The purpose of all of this is to remove the plants, reinstate the native plants, and bring the ecosystem back. Now, they're having great success at the Reserve, and they then can replicate this across Florida, which helps bring back increased sea turtle nesting, and actually it helps to stabilize beaches, as well, because you get a more diverse -- a more diverse habitat.
The Reserve has restored 2,000 acres so far, and is working to restore about 2,000 more acres. The other component of this, which is a very important one, is the Reserve is an outdoor classroom and laboratory for students and scientists. They just opened a 16,500 square foot environmental learning center and marine laboratory. When you get the community together with the federal state partners and they put up real money to build these education centers, that's a clear indication that the commitment to these restoration and the long-term protections of the Reserve will stay in place for a long time to come.
Finally, about 135 volunteers participated in resource and management activities on a semi-regular basis at the Reserve over the last year, which is very -- that's great participation on these projects.
There'll be a Freedom Corps -- you heard the word on the Freedom Corps Award that will be -- the President will be announcing to one of the recipients. As well, there's a Freedom Corps team that's volunteering at the Reserve. They're based out of Charleston, South Carolina. They started work at the Reserve April 12th, and they'll complete their service there on May 11th.

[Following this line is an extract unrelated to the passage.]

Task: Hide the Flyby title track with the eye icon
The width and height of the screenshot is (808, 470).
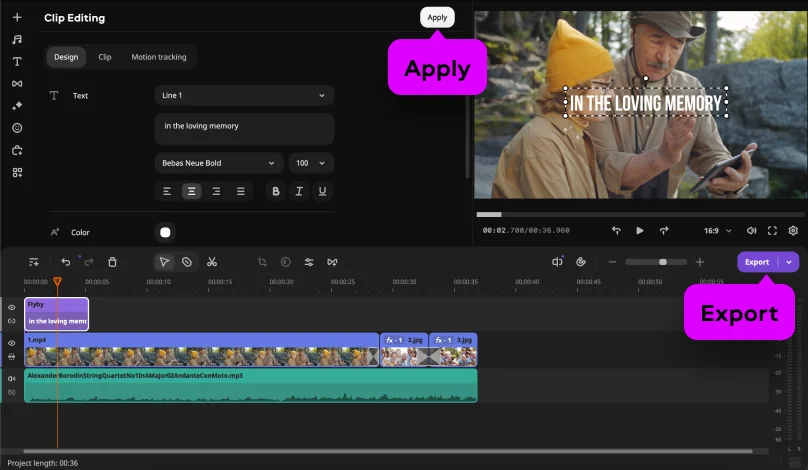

So they're getting good first-hand knowledge of ecosystem volunteerism.
Q: Can I ask you two questions, Jim, if you're done?
MR. CONNAUGHTON: Yes.
Q: First of all, the President, is he taking a whack at all three of these invasive species?
MR. CONNAUGHTON: I don't know. I don't know what they have planned.
Q: -- described his own activities?
Q: What is he doing as part of his activities?
MR. CONNAUGHTON: He and his brother, Jeb, are going to get out there and help do some work pulling out some of the invasives.
Q: The other question is, too --
MR. CONNAUGHTON: I don't know which one, so we'll have to -- we'll find out when we get there.
Q: I'd be grateful. I don't want to get too far into the weeds or reeds, if you will, on this -- (laughter) -- on the wetlands policy that was reversed -- forgive me if that's the wrong word -- in December.
MR. CONNAUGHTON: That is --
Q: Is that the right word?
MR. CONNAUGHTON: That is the wrong word.
Q: What's the best word?
MR. CONNAUGHTON: By the way, the President will be highlighting our new wetlands policy today. Again, he'll be highlighting that again today, that he announced yesterday. We came into office pushing to get passage of a historic set of conservation programs in the Farm Bill, which we achieved in 2002. We came into office pushing to reauthorize the North American Wetlands Conservation Act, which we also achieved in 2002.
With those programs in place, we have pushed for the budget increases necessary for this country to go from a policy, a long-standing policy of no net loss to a new policy, which is to gain wetlands in America for the first time in the development of this country.
And so there has been complete forward progress by the President and his team since day one on this. And where we are today -- in December -- we have taken comment on what we should do to implement a Supreme Court decision that dealt with a regulatory program, one of 30 programs we use to deal with wetlands. We took comment on that. Based on that comment, we decided that we did not need to take any further steps in terms of implementing the direction of the Supreme Court. It appeared the program was working fine. And we then worked toward this moment that we announced yesterday, which is, how do we get the nation on track toward a very significant increase in wetlands for the first time.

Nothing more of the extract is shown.